Fusing Pixels and Genes: Spatially-Aware Learning in Computational Pathology¶

Conference: ICLR 2026 arXiv: 2602.13944 Code: https://github.com/Hanminghao/STAMP Area: Medical Imaging / Computational Pathology Keywords: Spatial Transcriptomics, Computational Pathology, Multimodal Pretraining, Gene Expression, Contrastive Learning

TL;DR¶

This paper proposes the Stamp framework, which leverages spatial transcriptomics gene expression data as a supervisory signal. Through spatially-aware gene encoder pretraining and hierarchical multi-scale contrastive alignment, it enables joint representation learning of pathology images and spatial transcriptomics data, achieving state-of-the-art performance across 4 downstream tasks on 6 datasets.

Background & Motivation¶

Background: Foundation models in computational pathology (CPATH) are evolving from unimodal (purely visual self-supervised pretraining) to multimodal approaches. Methods such as PLIP and CONCH align pathology images with natural language descriptions via image-text contrastive learning. TANGLE further incorporates bulk RNA-seq gene expression data to guide whole-slide image (WSI) representation learning.

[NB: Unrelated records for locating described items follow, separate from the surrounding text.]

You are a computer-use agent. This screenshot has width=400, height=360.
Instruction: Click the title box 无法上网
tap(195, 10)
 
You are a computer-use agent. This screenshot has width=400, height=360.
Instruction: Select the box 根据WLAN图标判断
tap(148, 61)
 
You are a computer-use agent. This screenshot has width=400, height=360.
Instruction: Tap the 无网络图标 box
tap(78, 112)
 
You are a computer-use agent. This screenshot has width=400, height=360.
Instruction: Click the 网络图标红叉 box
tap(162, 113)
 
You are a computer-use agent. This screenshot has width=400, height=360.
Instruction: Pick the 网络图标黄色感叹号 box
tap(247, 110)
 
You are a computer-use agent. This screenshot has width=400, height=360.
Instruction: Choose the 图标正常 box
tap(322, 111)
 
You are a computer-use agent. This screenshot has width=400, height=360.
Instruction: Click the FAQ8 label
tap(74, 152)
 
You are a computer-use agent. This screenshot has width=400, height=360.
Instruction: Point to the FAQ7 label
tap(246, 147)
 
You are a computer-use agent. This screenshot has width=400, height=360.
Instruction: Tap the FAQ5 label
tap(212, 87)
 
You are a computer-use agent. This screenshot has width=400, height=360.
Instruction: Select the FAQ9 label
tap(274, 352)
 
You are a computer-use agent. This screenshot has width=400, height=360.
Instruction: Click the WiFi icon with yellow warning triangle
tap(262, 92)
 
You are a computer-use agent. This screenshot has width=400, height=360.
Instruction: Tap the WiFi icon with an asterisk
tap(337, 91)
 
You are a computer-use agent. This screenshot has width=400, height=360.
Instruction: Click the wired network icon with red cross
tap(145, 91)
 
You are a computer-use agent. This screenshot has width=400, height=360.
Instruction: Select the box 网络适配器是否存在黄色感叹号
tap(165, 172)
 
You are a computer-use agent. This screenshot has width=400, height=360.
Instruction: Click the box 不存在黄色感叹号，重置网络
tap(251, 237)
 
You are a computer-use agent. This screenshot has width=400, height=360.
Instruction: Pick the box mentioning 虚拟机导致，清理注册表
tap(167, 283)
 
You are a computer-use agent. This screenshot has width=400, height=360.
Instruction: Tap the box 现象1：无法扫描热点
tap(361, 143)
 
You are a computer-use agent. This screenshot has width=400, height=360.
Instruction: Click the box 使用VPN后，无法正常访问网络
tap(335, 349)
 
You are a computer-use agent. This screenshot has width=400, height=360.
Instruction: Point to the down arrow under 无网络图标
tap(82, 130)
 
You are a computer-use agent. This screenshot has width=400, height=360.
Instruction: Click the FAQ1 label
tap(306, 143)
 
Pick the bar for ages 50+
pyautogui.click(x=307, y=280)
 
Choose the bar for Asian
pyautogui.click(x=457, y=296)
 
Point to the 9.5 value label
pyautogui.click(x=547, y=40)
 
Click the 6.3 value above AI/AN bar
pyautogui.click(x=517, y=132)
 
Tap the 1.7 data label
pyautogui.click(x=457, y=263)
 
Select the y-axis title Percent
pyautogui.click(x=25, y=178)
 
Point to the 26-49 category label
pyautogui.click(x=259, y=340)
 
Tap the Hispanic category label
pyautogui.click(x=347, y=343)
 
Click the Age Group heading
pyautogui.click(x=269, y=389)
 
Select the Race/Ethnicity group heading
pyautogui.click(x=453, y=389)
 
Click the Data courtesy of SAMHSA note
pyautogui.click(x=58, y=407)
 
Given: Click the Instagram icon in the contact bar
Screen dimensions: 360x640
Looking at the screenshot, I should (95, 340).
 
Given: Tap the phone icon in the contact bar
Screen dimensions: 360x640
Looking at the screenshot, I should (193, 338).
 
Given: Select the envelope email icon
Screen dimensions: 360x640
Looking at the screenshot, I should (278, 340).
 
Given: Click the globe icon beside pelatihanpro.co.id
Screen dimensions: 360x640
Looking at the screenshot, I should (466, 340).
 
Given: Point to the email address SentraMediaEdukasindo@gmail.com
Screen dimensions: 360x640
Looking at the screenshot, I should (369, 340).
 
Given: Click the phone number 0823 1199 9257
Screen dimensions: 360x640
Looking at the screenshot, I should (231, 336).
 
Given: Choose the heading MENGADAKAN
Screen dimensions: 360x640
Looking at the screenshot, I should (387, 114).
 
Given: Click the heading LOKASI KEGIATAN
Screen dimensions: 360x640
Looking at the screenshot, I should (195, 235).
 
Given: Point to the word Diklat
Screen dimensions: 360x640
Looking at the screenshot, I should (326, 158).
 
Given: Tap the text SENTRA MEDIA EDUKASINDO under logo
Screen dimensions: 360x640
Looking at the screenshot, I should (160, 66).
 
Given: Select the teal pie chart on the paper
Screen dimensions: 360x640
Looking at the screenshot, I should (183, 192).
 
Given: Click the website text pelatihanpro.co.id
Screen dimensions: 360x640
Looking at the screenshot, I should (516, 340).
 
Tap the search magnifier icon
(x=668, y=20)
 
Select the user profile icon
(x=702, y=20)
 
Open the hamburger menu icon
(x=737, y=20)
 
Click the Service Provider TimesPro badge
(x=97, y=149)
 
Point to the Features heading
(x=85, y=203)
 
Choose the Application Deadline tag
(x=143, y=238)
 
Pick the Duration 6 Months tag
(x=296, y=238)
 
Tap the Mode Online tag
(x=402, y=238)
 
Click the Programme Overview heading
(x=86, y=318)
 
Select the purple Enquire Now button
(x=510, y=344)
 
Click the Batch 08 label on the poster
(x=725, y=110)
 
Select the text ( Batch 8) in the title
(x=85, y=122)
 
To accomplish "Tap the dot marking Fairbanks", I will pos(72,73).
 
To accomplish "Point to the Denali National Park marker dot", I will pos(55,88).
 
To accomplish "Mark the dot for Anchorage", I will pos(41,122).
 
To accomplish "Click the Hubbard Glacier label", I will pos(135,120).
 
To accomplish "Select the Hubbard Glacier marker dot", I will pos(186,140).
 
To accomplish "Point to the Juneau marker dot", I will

Limitations of Prior Work: Natural language lacks molecular-level specificity and cannot provide deep pathological supervision. For instance, a textual description of "invasive ductal carcinoma" conveys no information about which gene pathways are activated. Although bulk RNA-seq provides molecular-level information, it averages gene expression across an entire tissue section, failing to capture intra-sample spatial heterogeneity (e.g., the substantial differences in gene expression between tumor cores and invasive fronts). Existing methods that incorporate spatial transcriptomics (ST) suffer from two key limitations: (1) overly simplistic encoding schemes (linear layers with a small number of genes) that require full-parameter fine-tuning of the visual backbone for each new dataset; and (2) neglect of the inherent spatial multi-scale structure of ST data.

Key Challenge: ST data simultaneously encodes spatial positional information and gene expression, exhibiting strong spatial dependencies across spots. However, existing methods treat spots as independent samples and directly apply vision-language pretraining paradigms (treating each spot as an independent image-text pair), thereby squandering ST's most distinctive advantage—spatial context.

Goal: (1) How to train a gene encoder that is aware of spatial structure? (2) How to achieve effective alignment between pathology images and genes given limited paired data? (3) How to capture multi-scale features relevant to pathological analysis?

Key Insight: The authors construct SpaVis-6M, the largest 10X Visium spatial transcriptomics dataset to date (5.75 million entries), and use it to pretrain a spatially-aware gene encoder. This encoder is then jointly trained with a pathology visual encoder via hierarchical multi-scale contrastive alignment. The two-stage strategy reduces dependence on paired data, requiring only 697K paired samples for alignment.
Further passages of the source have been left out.